A health watchdog has accused the NHS of letting down patients who complain about their care.
The Parliamentary and Health Service Ombudsman's investigation looked into 150 complaints regarding allegations that patients had died or suffered avoidable harm because of failings in their care.
It found that 28 of the 150 cases should have been investigated by the NHS as a Serious Untoward Incident (SUI), which is triggered to allow doctors to learn from past mistakes.
But in the vast majority of these cases (71%) the hospital failed to carry out an SUI.
Families interviewed for the review complained they felt "belittled" and "misled" by medical staff who failed to listen to their concerns or give them straight answers.
Patients groups said the findings are "worrying" and suggest the lessons from recent hospital scandals have not been learnt.

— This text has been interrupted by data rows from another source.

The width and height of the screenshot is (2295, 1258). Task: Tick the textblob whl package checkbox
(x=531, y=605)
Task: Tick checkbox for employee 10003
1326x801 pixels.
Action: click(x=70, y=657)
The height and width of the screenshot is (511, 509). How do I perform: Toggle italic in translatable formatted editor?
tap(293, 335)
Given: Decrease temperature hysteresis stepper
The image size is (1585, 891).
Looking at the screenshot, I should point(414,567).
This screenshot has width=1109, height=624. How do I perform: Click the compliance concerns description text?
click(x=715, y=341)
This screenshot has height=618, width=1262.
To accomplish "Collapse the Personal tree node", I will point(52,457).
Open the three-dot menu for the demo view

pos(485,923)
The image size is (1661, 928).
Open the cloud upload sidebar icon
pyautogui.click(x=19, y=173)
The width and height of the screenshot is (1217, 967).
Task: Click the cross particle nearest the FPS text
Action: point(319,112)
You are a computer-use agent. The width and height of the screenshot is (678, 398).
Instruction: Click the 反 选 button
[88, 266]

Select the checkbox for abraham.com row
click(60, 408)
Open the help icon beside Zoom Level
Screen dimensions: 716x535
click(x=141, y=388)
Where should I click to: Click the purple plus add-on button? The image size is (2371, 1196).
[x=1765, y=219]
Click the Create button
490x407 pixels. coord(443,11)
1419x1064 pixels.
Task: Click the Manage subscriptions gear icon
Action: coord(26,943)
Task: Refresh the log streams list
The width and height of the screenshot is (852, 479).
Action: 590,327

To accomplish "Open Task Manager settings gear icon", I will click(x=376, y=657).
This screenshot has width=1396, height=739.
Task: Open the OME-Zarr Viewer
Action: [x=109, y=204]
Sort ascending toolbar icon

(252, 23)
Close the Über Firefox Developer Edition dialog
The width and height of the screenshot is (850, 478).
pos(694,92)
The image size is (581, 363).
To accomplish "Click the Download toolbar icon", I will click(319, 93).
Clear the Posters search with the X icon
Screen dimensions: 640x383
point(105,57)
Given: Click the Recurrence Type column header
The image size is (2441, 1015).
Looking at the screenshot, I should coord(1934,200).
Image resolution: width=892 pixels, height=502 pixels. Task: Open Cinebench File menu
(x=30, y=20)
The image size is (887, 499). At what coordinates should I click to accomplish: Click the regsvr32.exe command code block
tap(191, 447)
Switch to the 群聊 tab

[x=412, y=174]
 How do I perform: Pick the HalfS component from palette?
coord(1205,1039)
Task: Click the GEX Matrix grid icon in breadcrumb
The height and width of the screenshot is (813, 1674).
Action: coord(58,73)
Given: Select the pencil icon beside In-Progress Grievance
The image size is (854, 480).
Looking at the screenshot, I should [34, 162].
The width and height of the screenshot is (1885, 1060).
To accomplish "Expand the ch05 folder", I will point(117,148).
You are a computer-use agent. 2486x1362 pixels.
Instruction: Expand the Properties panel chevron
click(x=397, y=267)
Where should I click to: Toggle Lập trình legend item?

Ombudsman Dame Julie Mellor said: "Investigations weren't carried out when they should have been and when they were carried out they did not find out or explain why failings happened.
"When people make a complaint that they have been seriously harmed they should expect it to be taken seriously and thoroughly investigated."
In one case highlighted, a one-day-old baby, identified only as Baby F, was left with permanent brain damage because two doctors and a nurse made "serious mistakes" during blood transfusions.
But the hospital's SUI investigation was "fundamentally flawed and did not identify glaring errors in the conduct and recording of the transfusion and ignored obvious explanations for what happened", the ombudsman found.
Dr Katherine Rake, chief executive of Healthwatch England, said: "Our research shows that tens of thousands of people every year are being failed by the NHS and yet never report it because they have no faith the complaints system will make any difference.
"Even worse, fewer than half of those that do find the energy and courage to raise their concerns ever hear the words 'I'm sorry'.
"What we need is a complete overhaul of the complaints system that ensures every incident is properly investigated and learnt from, and that those affected are treated with the dignity they deserve."
A Department of Health spokesman said the NHS acknowledges that "listening to patients and staff is absolutely vital to improving care".
He added: "That's why we've made hospitals legally obliged to apologise to patients when mistakes do happen, introduced complaints handling as a crucial element of tougher hospital inspections and asked Robert Francis to produce an independent report on how to create a more open NHS culture."